Mlliyet Milliyet Blog Milliyet Blog
 
Facebook Connect
Blog Kategorileri
 

25 Şubat '11

 
Kategori
Sinema
 

Nefes bile almadan

Nefes bile almadan
 

Alıntı


Filmin fragmanını, en son gittiğim bir filmde izlemiş ve bu filme mutlaka gitmeliyim demiştim. Kendi kendime verdiğim o sözü nihayet bugün gerçekleştirdim ve filme gittim. 

Film, tahmin edildiği üzere “Aşk Tesadüfleri Sever” di… 

Aşk gerçekten tesadüfleri sever miydi, bu kadar tesadüf olabilir miydi bilinmez ama neden olmasın (?) dı... 

Filmin bana göre en can alıcı sahnesi, filmin başrol oyuncusu Belçim Erdoğan' ın beyazlar içinde turna eşliğinde dans ettiği sahneydi… Diğer bir deyişle henüz kendine dahi itiraf edemediği aşkın büyüsüyle sahneyi doldurmasıydı... Kameramanın müthiş performansı ise tartışılmazdı. Genel olarak çekimler çok iyi olsa da, o sahne bir başkaydı... Işık deseniz yine öyle. 
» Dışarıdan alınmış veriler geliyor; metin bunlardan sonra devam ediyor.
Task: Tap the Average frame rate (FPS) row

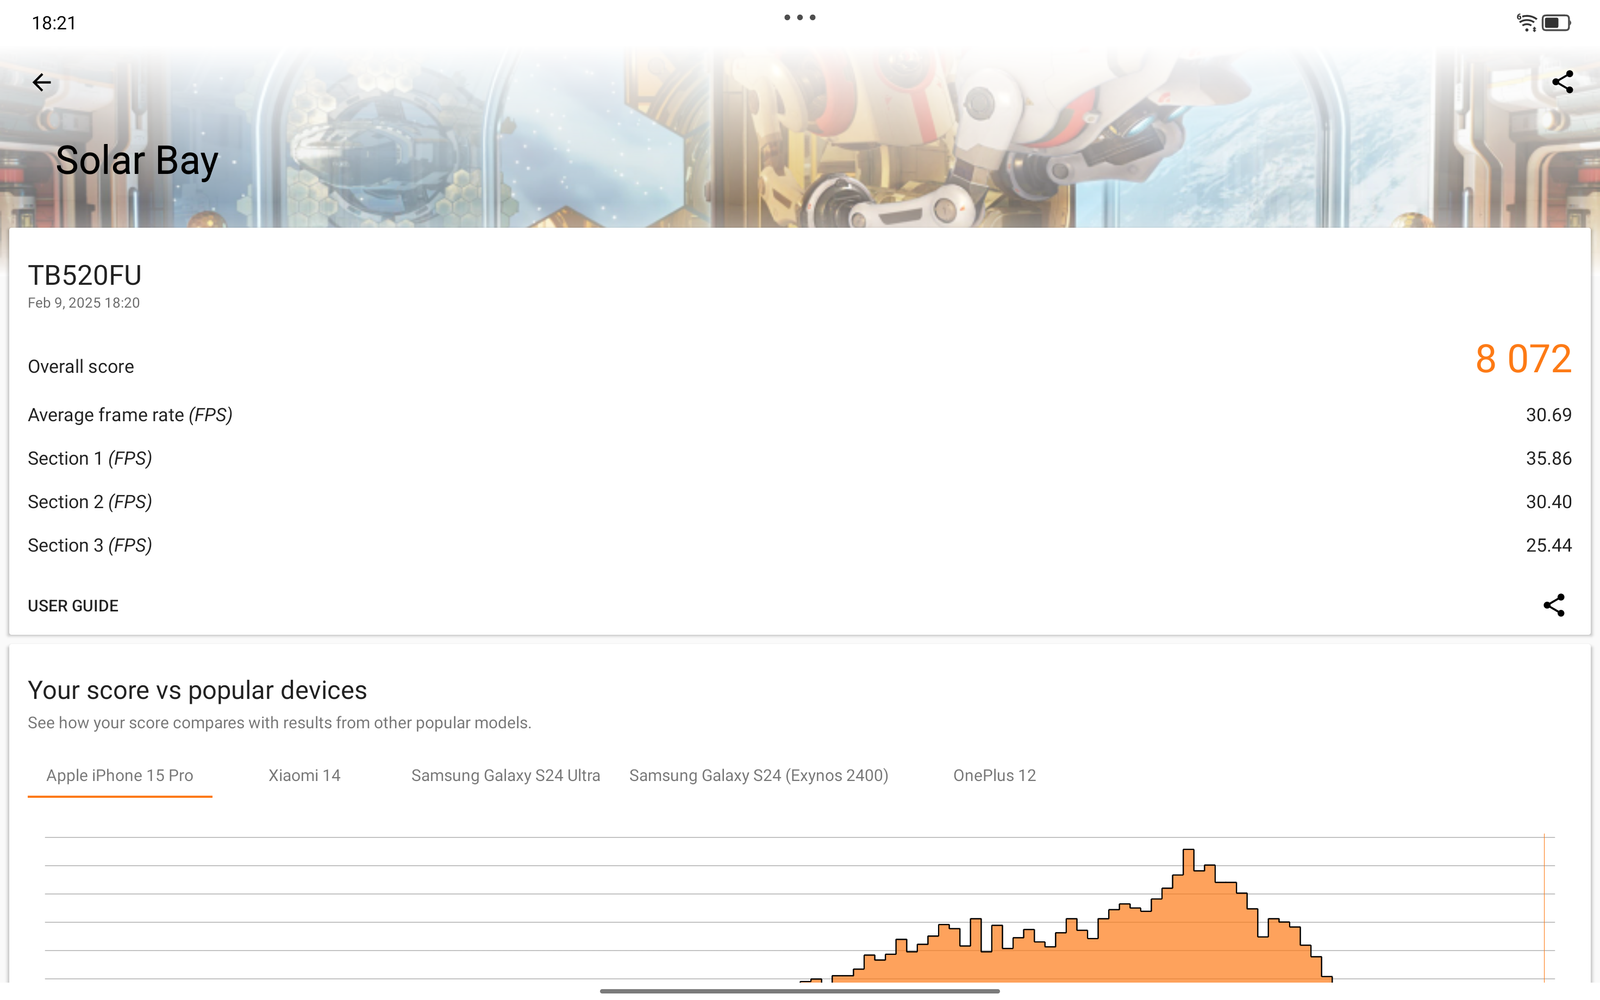Action: coord(130,415)
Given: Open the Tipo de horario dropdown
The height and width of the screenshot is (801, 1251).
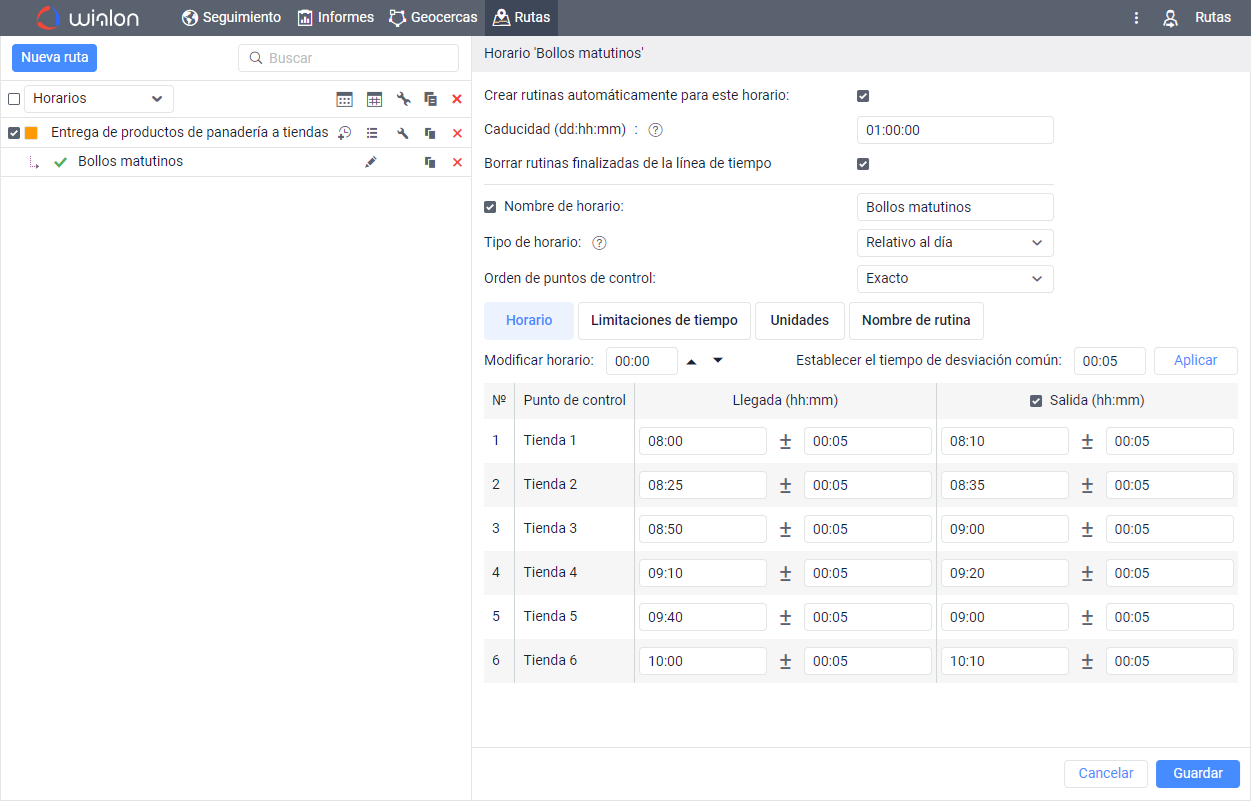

Filme damgasını vuran bir başka sahne ise, Özgür’ ün, yani filmin diğer başrol oyuncusu Mehmet Günsür’ ün, babasına ait kaseti bulup, play tuşuna basıp, babasının kendisi için sarf ettiği sözleri dinlemesiydi… 

Ne diyordu artık hayatta olmayan ve bir parça da kırgın ayrıldığı babası. 

"Önemli olan çerçeve değil, çerçevenin içindeki resimdir. Senin için değerli olan her ne ya da kimse, sakın onu bırakma, peşinden git." 

Hayat, hayatlar… 

Hepimizin içinden geçtiği, acısından tattığı o hemzemin geçit. Biraz kırık, biraz dökük, birazcık da yaralı karelerin kerelerle çarpımı, toplamı, sağlaması mıydı? 

Filmleri de film yapan, hayatlarımızın içine ne denli girebildiği, onu sahneye, size, bize, gönüllerimize hangi ölçüde aktarabildikleri, yansıtabildikleri değil miydi zaten? 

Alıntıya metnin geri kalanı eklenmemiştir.